From   "Stephen P. Jenkins" <>
To   <>
Subject   RE: st: probit with interaction dummies (significance and marginal effects)
Date   Tue, 29 Jul 2008 10:36:49 +0100


Date: Mon, 28 Jul 2008 07:56:05 -0400
From: "Erasmo Giambona" <>
Subject: Re: st: probit with interaction dummies (significance and
marginal effects)

This is a tremendous help. You are right. I was trying to have a one
number quick fix. This is because I have a panel of firms and
therefore I am using clogit to control for firm fixed effects. As far
as I understand, marginal effects are problematic with conditional
logit mainly because I would not be able to invoke the invlogit that
you suggest below to calculate predicted probabilities for x_1 and
x_2. I have noticed that people suggest using the sample average
predicted probability obtained with pc1 in this case. But then would
one be able to really calculate the change in the probability as x_1
changes to x_2?
Yes, prediction after -clogit- is problematic for the reasons already
rehearsed on the list.

Your penultimate sentence appears to refer to the so-called "average
partial effect" rather than the "marginal effect" associated with a
particular covariate.  Read the big black book by Wooldridge
(Econometric Analysis of Cross Section and Panel Data) for more

Returning to the probit discussed yesterday:
Pr(y=1|x, z, ...) = Normal(a + b*x + c*xz + ....)

For the APE associated with x, you would calculate /for every obs in
the sample/ the predicted probability implied by having x = x_1 and
leaving all other covariates at their sample observed values. Then
average these predictions.
And then repeat the exercise with, instead, x = x_2.
And then look at the difference between these averages. (Deriving
standard errors for the APE is harder.)

The same idea can of course be implemented with a logit model rather
than probit. -predictnl- is likely to be your friend in implementing
these calculations.

Date: Mon, 28 Jul 2008 09:21:59 -0700
From: "Lachenbruch, Peter" <>
Subject: RE: st: probit with interaction dummies (significance and
marginal effects)

I think what we all were saying is that interaction represents the
difference in the Odds Ratios at different levels of the predictor
variables.  This is certainly true for logistic regression and true to
a very good approximation for probit regression.  

The term 'effect modification' is common in epidemiology, probably
less so in sociology and economics.

I can confirm that in my corner of economics  'effect modification' is
a term rarely heard. I think Peter's message set out very clearly what
it meant in the context of the logit model and odds ratio.

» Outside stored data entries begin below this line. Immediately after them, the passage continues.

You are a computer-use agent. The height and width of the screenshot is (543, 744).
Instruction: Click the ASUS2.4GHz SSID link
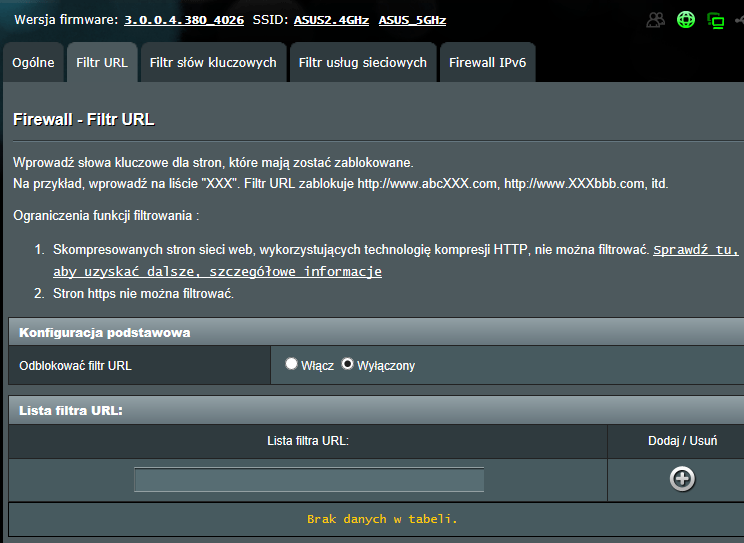tap(331, 20)
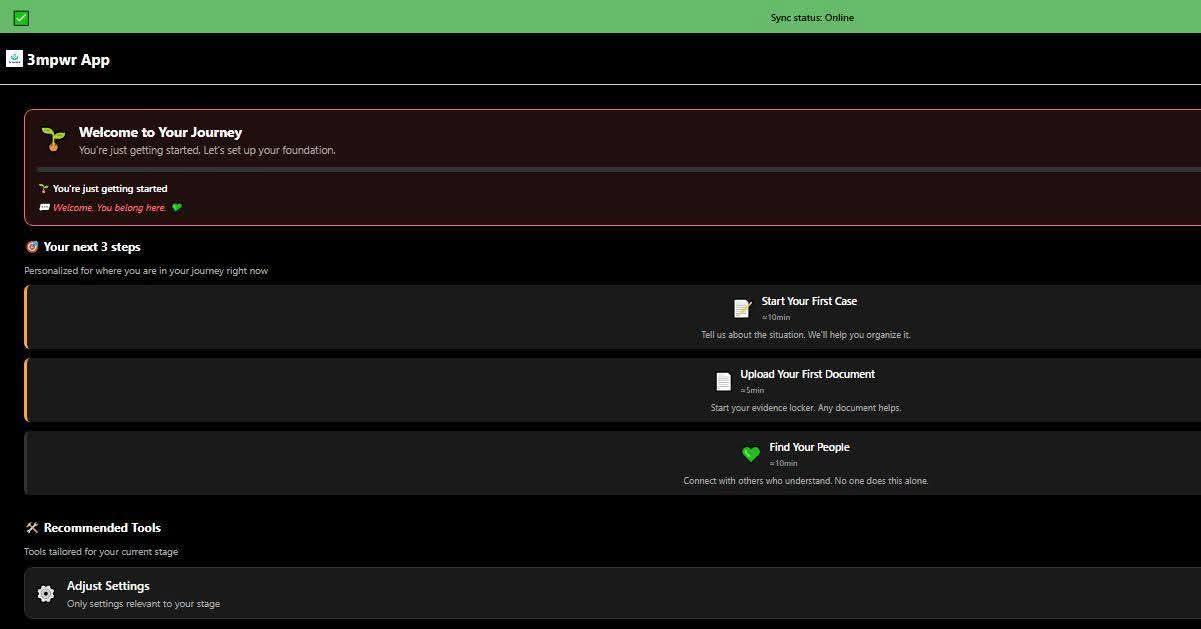Expand the Find Your People step card
The image size is (1201, 629).
(600, 463)
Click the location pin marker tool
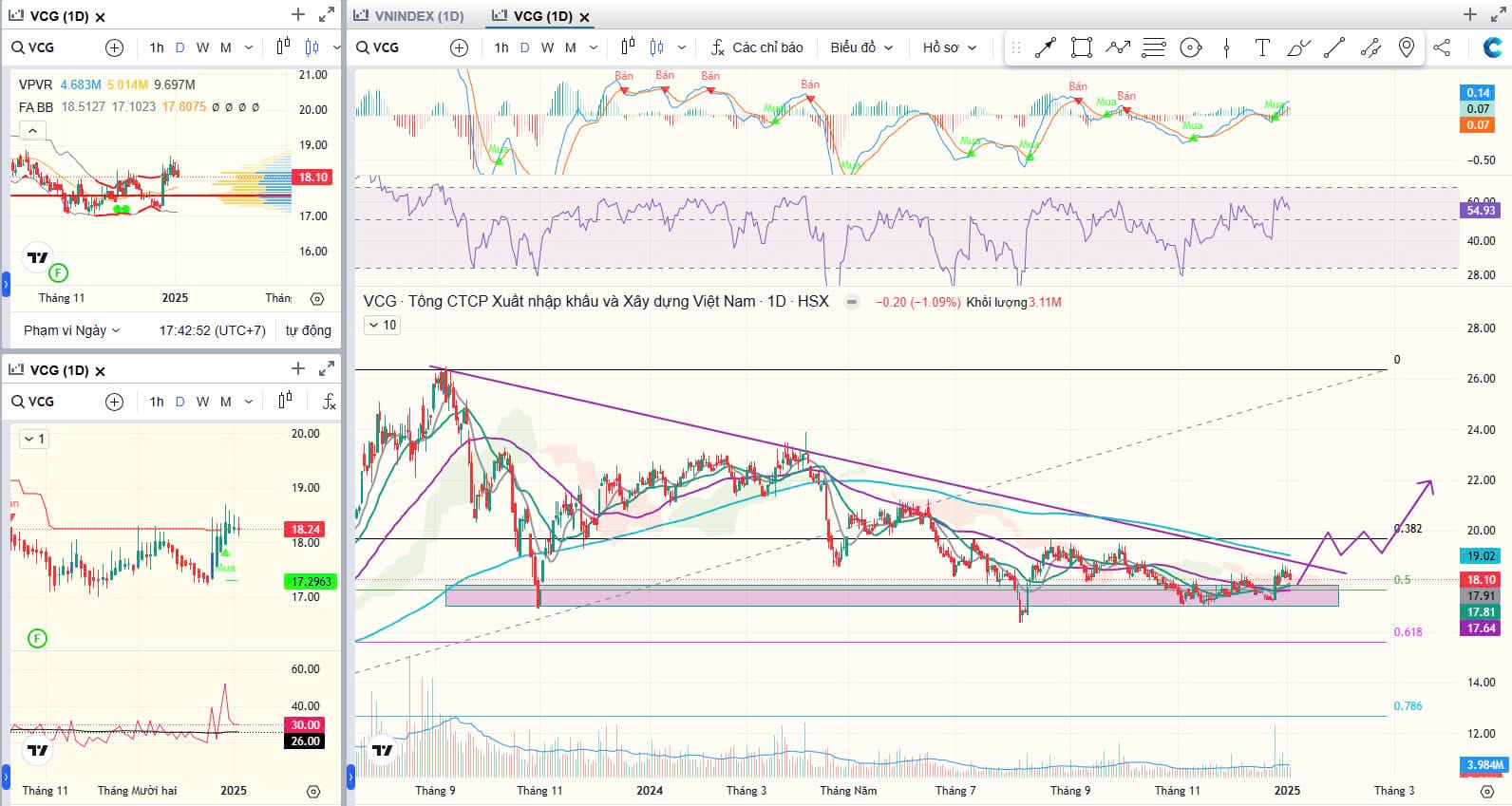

However, Peter's message gives me the opportunity to sound off against
the use of odds ratios in the context of interaction effects, as we
have been discussing.

In the ME discussion we talked about deriving 2 predicted
probabilities, call them P1 and P2, with the ME = P2 - P1.  One could
of course instead or also look at P2/P1.  (I think this is what some
call a "relative risk" or "risk ratio".)    I just don't think that
the "odds ratio" methodology really works at all well when we've got
interactions.   Actually, I don't think they are much use without them
either (as Norton, Wang, Ai, put it in SJ 4-2, p. 159, "it is the
ratio of a ratio, and honestly, who understands that?".

Predicted probabilities, and related concepts such as MEs or APEs, are
straightforwardly interpretable, and generalize to the interaction
context. IMHO odds ratios don't work as well. If probabilities are
small, then they approximate risk ratios, but in that case, one might
as well calculate risk ratios from the very start.

NB My equations yesterday were intended to help /explain/ the concept
of the ME in terms of predicted probabilities. I should have said that
for the ME of a continuous RHS vble, there are analytical formulae for
the ME in a probit model (and in a logit model).  Norton, Wang and
Ai's article in the SJ uses those formulae, and the associated
-inteff- code implements the calculations based on these formulae.
(But you could derive them yourself; hence reference to -nlcom-.)

Professor Stephen P. Jenkins <>
Director, Institute for Social and Economic Research
University of Essex, Colchester CO4 3SQ, U.K.
Tel: +44 1206 873374.  Fax: +44 1206 873151.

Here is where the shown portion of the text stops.